She reminded me of something that happened when I was four years old, the same age as Lenny was at my diagnosis. My mom was 29, and she decided to have a hysterectomy. She had had issues for years, had been anemic her entire adult life, and she was happy to have the operation. My dad had a vasectomy years before that, so there was no question of wanting more kids. She went in to the hospital, and told us she would be home in a few days.
My mother bled to death from that operation.
She hemorraghed internally following the procedure. She realized she was dying--she saw the white light, talked to the ancestors from hundreds of years ago, was happy to go.

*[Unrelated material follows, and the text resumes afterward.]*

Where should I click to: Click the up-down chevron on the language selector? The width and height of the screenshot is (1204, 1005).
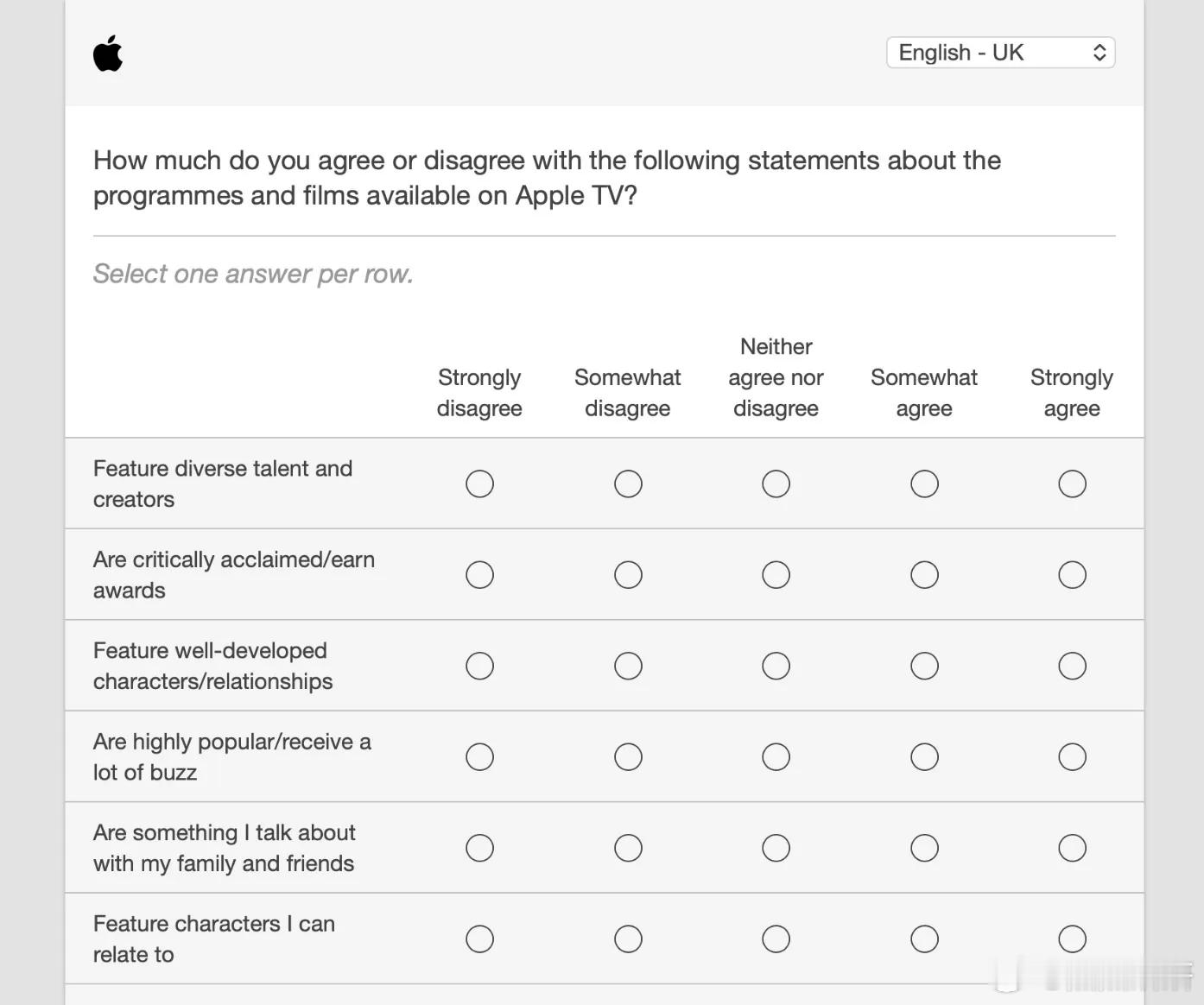click(x=1099, y=52)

Then, she thought of us, and wondered what would happen to us, so she screamed.
Nurses came in, and told her she would be fine. Her doctor, a man that many women in that feminist era didn't like because he called women honey and things like that, came in and asked what the hell is wrong with that girl? Nothing, doctor, she's just scared. Yes, something is wrong with her or she wouldn't be screaming.

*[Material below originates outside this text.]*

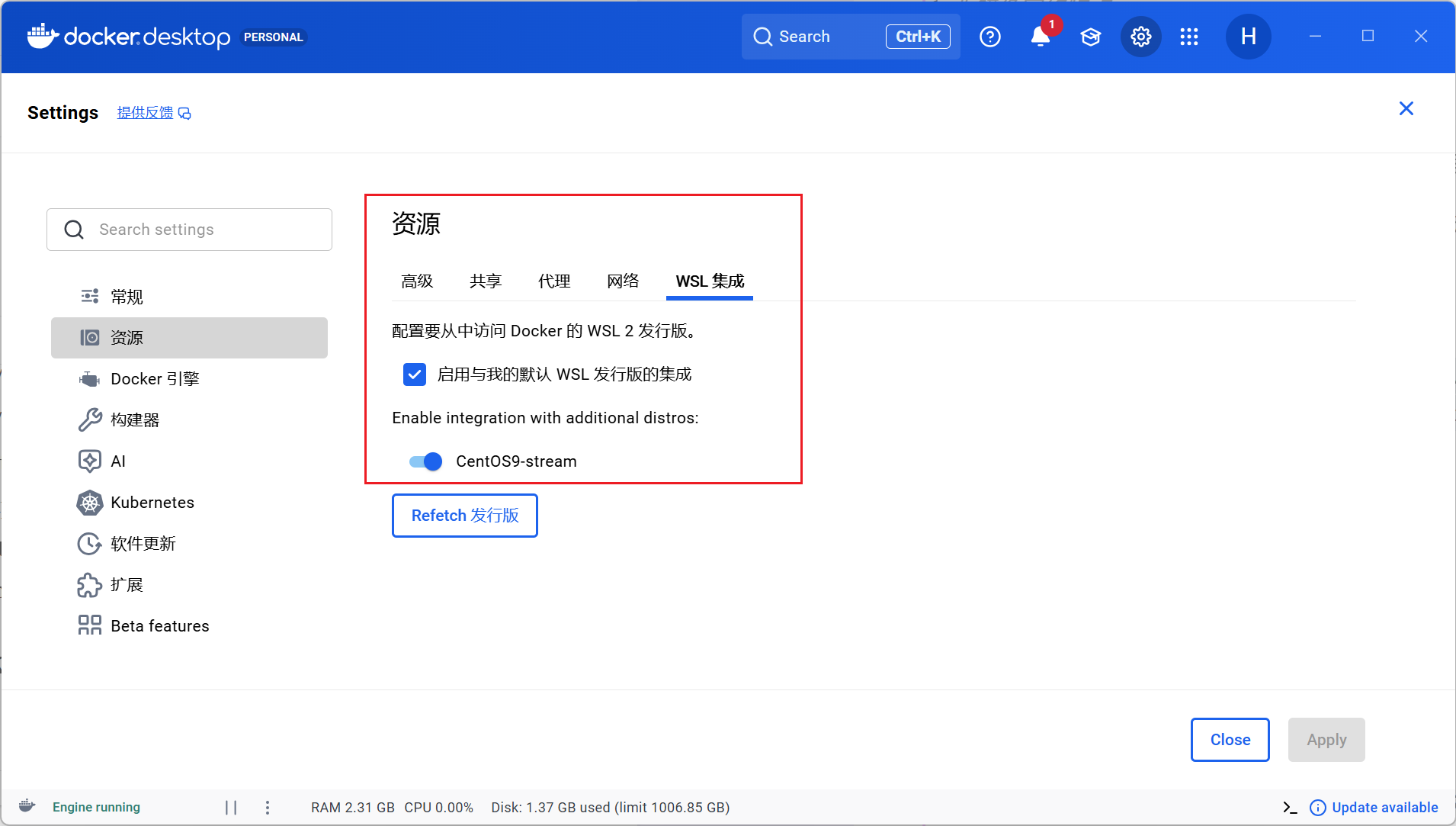
Task: Disable CentOS9-stream integration toggle
Action: tap(425, 461)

And she flatlined, and he stripped the veins from her legs and sewed them into her stomach, induced a coma, and saved her life.
She was in the hospital a long time. Even once she got home, she was bedridden for months. My grandmother took a train 65 miles to come live with us so my dad could work. She cooked our meals, bathed us, walked me to preschool through the blizzard of '79. I took naps with my mom, but otherwise, I rarely saw her or talked to her. I knew she was there--but it was so different.

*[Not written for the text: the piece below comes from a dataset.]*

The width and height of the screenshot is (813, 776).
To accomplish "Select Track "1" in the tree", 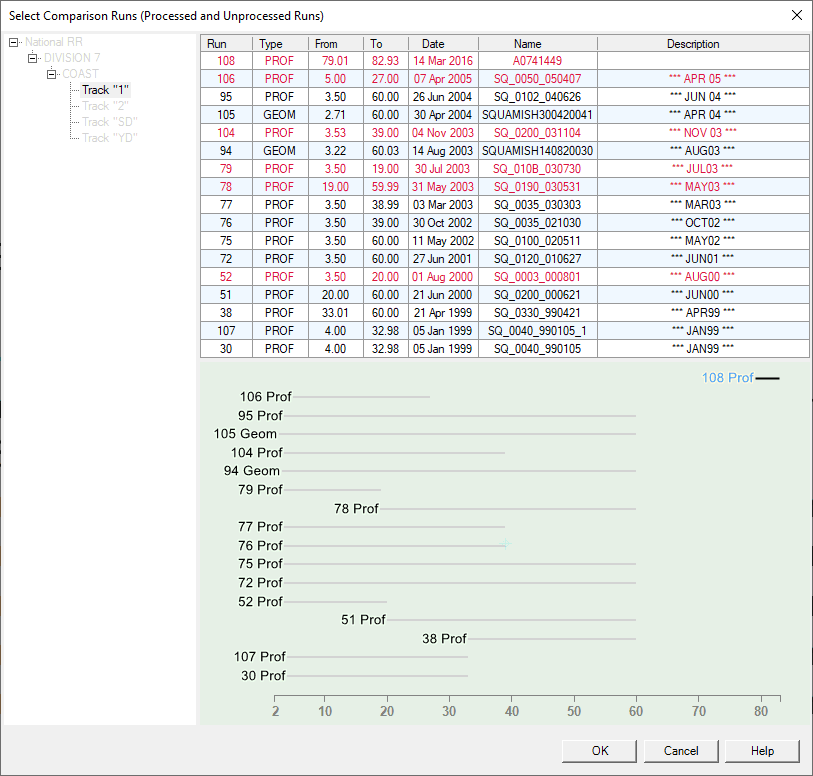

Finally, she got up and about. I threw something at her, angry for all the time she was "away." And she told me, enough of that. Mom's back.
She stopped telling this story long enough for me to ask if she felt guilty during those months. She told me that she never felt guilty, because she had to do what she needed to do to get better and live and be there for us, and to be able to be herself. She told me something along the lines of a phrase I learned from another cancer survivor 40 years my senior: You are the most important person in your house right now.
And that's unfair. But life is unfair. The kids will get over it. Gabe will get over it. I told myself that as I walked away from everyone on chemo days, went right upstairs, got sick, took to bed. I told myself that as I got skinnier, as I fought with doctors, as I telecommuted when I hadn't slept for five minutes in five nights. I told myself: Don't feel guilty. You need to do what you need to do to get through this in order for anyone to get over it. You don't have time to feel guilty.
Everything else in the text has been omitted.